Sozialamt und Immobilie: Wann das Haus geschützt bleibt

Das selbst bewohnte Haus ist Schonvermögen, Geld nur bis 10.000 Euro je Person. Wann der Sozialhilfeträger zugreift, wann Erben zahlen, wann Schenkungen zurückmüssen.

Hendrik StotzAktualisiert am 8. August 20269 Min. Lesezeit

Das Wichtigste in Kürze

  • 10.000 Euro Geldvermögen bleiben geschützt: Je volljähriger leistungsberechtigter Person, dazu 500 Euro je überwiegend unterhaltener Person (Verordnung zu § 90 Abs. 2 Nr. 9 SGB XII).
  • Keine Quadratmetergrenze in der Sozialhilfe: § 90 Abs. 2 Nr. 8 SGB XII nennt sieben Merkmale statt einer Zahl. Die festen 140 und 130 Quadratmeter stehen im SGB II.
  • Zehn Jahre ab der Übertragung: Die Rückforderung ist ausgeschlossen, wenn bei Eintritt der Bedürftigkeit seit der Leistung des Geschenks zehn Jahre verstrichen sind (§ 529 BGB).
  • Die 100.000 Euro schützen nur vor Unterhalt: § 94 Abs. 1a SGB XII gilt für Unterhaltsansprüche gegen Kinder und Eltern, nicht für die Rückforderung eines Geschenks.
  • Nach dem Tod haftet der Erbe: Bei Hilfe zur Pflege ersetzt er die Kosten der letzten zehn Jahre mit dem Nachlasswert (§ 102 SGB XII), bei Grundsicherung im Alter nicht.

Das Sozialamt greift erst zu, wenn Sozialhilfe beantragt wird. Ein angemessenes, selbst bewohntes Hausgrundstück ist nach § 90 Abs. 2 Nr. 8 SGB XII geschütztes Vermögen, Geldvermögen nur bis 10.000 Euro je volljähriger Person. Die Kosten der Hilfe zur Pflege holt der Träger später vom Erben, die der Grundsicherung nicht.

Wann darf das Sozialamt überhaupt auf die Immobilie zugreifen?

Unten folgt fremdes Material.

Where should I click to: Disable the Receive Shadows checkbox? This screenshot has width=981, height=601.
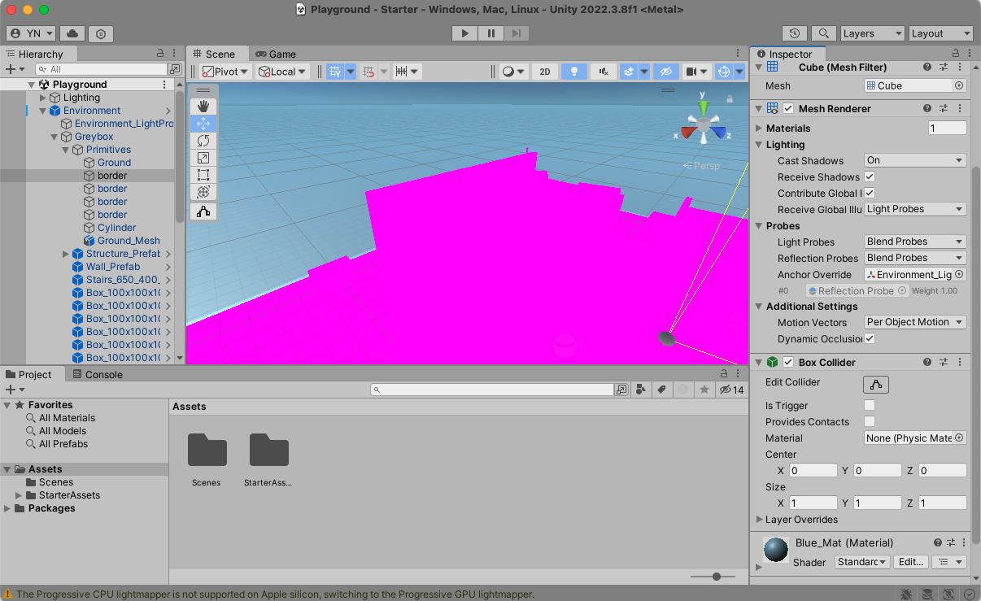click(x=870, y=176)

Der Zugriff hat einen einzigen Auslöser: einen Antrag auf Sozialhilfe nach dem SGB XII. Bis dahin prüft niemand das Grundbuch. Dann gilt § 90 Abs. 1 SGB XII: „Einzusetzen ist das gesamte verwertbare Vermögen.“ Verwertbar heißt nicht verkäuflich, auch Vermietung und Beleihung zählen. Ist der sofortige Verbrauch nicht möglich oder eine Härte, soll die Hilfe nach § 91 SGB XII als Darlehen fließen; die Rückzahlung kann der Träger dinglich oder auf andere Weise sichern lassen. Die Pflegekasse prüft dagegen nichts: Ihre Leistungen gibt es nach § 33 SGB XI auf Antrag und mit Vorversicherungszeit. Erst die aufstockende Hilfe zur Pflege nach § 61 SGB XII ist bedürftigkeitsabhängig. Was ein Heimplatz kostet, steht im Beitrag Pflegeheim: Muss das Haus verkauft werden?

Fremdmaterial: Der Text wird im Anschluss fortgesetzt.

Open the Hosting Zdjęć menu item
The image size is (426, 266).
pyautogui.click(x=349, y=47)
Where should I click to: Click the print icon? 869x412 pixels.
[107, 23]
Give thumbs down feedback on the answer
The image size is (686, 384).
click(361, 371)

Welche Immobilie ist Schonvermögen und welche nicht?

Geschützt ist nur ein bewohntes Hausgrundstück, nicht Immobilieneigentum an sich. § 90 Abs. 2 Nr. 8 SGB XII schont „ein angemessenes Hausgrundstück, das … bewohnt wird und nach ihrem Tod von ihren Angehörigen bewohnt werden soll“, bewohnt von der nachfragenden oder einer anderen in § 19 Abs. 1 bis 3 SGB XII genannten Person, im Kern also von ihr selbst, ihrem nicht getrennt lebenden Ehegatten oder Lebenspartner und bei Minderjährigen von den Eltern. Der Partner einer eheähnlichen Gemeinschaft steht nicht in § 19; sein Vermögen zählt in der Grundsicherung im Alter nur über § 43 Abs. 1 Satz 2 SGB XII mit. Nicht geschützt ist alles, was niemand daraus bewohnt: die vermietete Wohnung, das Ferienhaus, das Bauland, das leerstehende Haus. Daneben steht die Härteklausel des § 90 Abs. 3 SGB XII.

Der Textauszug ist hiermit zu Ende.